中国の人口は2023年時点で約14億人と、日本の約10倍以上に達しますが、コンタクトレンズ市場規模は日本市場よりやや大きい程度に留まっています。人口規模を考えると、コンタクトレンズ装用者の割合はまだ低いといえるでしょう。
中国市場では、ディスポーザブルレンズとコンベンショナルレンズのシェアがほぼ半々です。特に注目すべき点は、コンベンショナルレンズのうち約9割がオルソケラトロジーレンズであることです。日本ではオルソケラトロジーレンズの処方は原則20歳以上で、学童への処方は「慎重処方」とされていますが、中国では近視進行抑制を目的として主に学童期の子どもに処方されています。
近年、中国では青少年の近視増加が社会問題化しており、2018年には政府が「児童・青少年の近視の総合的な予防・管理に関する実施計画」を発表しました。この計画では、屋外活動時間の増加や宿題量の削減、正しい姿勢の推奨などが掲げられています。この背景から、中国ではオルソケラトロジーレンズをはじめ、多焦点ソフトコンタクトレンズ、低濃度アトロピン点眼、特殊眼鏡レンズなど、多様な近視進行抑制治療がおこなわれています。
オルソケラトロジーは中国で普及してから10年以上が経過し、その安全性や有効性に関する臨床報告が多く発表されてきました。
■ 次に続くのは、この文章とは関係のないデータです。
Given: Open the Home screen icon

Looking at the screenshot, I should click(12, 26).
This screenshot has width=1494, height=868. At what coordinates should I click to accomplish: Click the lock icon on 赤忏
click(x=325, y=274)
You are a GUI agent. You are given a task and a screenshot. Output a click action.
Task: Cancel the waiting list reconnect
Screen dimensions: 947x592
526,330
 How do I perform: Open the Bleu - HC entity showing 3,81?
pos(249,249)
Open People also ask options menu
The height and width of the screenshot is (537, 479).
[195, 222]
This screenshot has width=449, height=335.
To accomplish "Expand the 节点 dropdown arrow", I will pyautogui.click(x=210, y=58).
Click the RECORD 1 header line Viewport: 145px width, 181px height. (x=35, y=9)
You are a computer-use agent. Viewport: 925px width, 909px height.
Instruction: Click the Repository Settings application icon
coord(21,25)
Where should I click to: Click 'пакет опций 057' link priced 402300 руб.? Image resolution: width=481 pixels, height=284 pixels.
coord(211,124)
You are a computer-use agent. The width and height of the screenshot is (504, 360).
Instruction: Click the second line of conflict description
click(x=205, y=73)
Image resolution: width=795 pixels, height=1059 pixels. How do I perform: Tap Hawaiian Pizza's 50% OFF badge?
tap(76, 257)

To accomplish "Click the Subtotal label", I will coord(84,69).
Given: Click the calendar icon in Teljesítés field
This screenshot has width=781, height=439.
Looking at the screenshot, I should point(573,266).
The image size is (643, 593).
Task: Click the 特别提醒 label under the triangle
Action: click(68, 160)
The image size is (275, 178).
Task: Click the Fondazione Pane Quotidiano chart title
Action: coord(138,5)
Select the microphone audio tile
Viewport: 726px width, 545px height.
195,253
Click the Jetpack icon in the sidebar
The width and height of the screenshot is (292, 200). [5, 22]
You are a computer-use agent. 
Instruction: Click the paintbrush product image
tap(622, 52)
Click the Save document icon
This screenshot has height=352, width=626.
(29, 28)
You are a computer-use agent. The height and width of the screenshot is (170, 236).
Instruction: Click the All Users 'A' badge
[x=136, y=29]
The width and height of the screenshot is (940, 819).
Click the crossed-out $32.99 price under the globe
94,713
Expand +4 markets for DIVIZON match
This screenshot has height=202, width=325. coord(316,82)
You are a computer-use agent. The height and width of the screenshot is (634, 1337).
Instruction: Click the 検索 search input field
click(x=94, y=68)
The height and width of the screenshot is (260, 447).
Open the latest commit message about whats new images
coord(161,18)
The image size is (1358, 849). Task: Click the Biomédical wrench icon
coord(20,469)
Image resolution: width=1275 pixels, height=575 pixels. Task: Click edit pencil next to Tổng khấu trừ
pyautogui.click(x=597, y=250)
このため、現地の眼科医や消費者からは効果的な治療法として広く認識されています。また、日中にメガネやコンタクトレンズを装用する必要がなく、学校生活での破損や紛失のリスクが少ないことから、学童期の近視進行抑制治療の主流となっています。
ディスポーザブルレンズはすでにインターネット購入が過半を占める一方、オルソケラトロジーレンズは医療機関において眼科医による処方を受ける事が必須です。オルソケラトロジーレンズの価格は両眼で6千~1万元(約12~20万円)と高額ですが、学校の休暇時期には処方施設に子どもと保護者の行列が見られるほどの需要があります。
近視人口が多い中国で、今後どのようにコンタクトレンズ市場が拡大し、ニーズが進化していくのか注目されます。